►

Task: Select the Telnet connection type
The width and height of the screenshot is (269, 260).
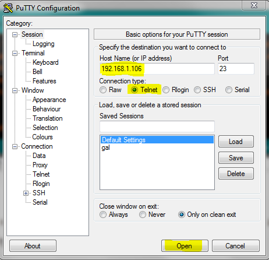Action: coord(134,90)
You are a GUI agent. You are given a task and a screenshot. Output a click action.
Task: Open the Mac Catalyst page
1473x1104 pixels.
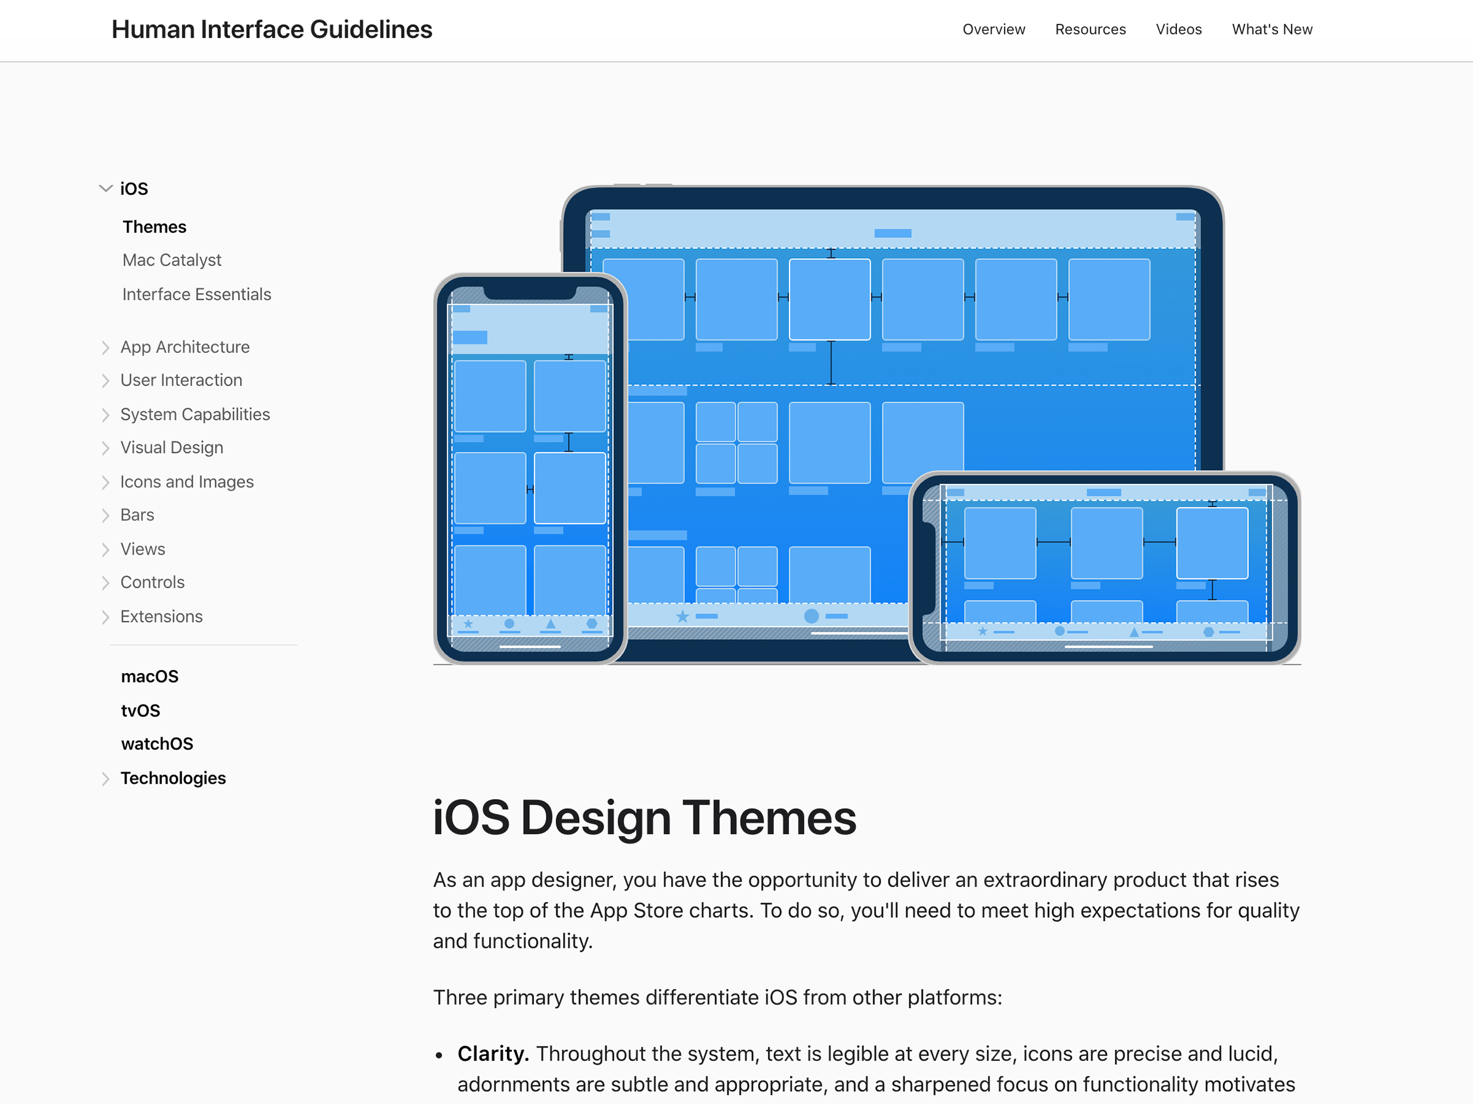tap(172, 260)
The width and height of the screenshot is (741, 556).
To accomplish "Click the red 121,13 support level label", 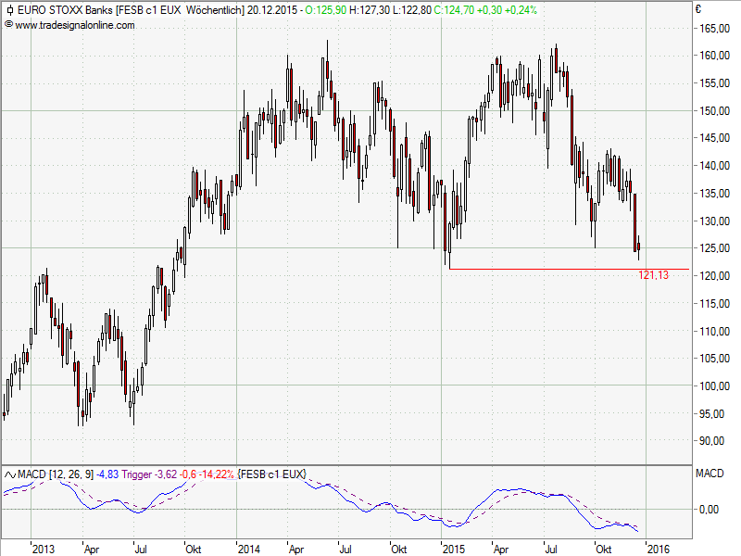I will pos(654,275).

◄

> [Task statement]: Return each line above that contains the word "screenshot". Case counts.

> [Task solution]:
The width and height of the screenshot is (269, 260).
You are a GUI agent. You are given a task and a screenshot. Output a click action.
The width and height of the screenshot is (741, 556).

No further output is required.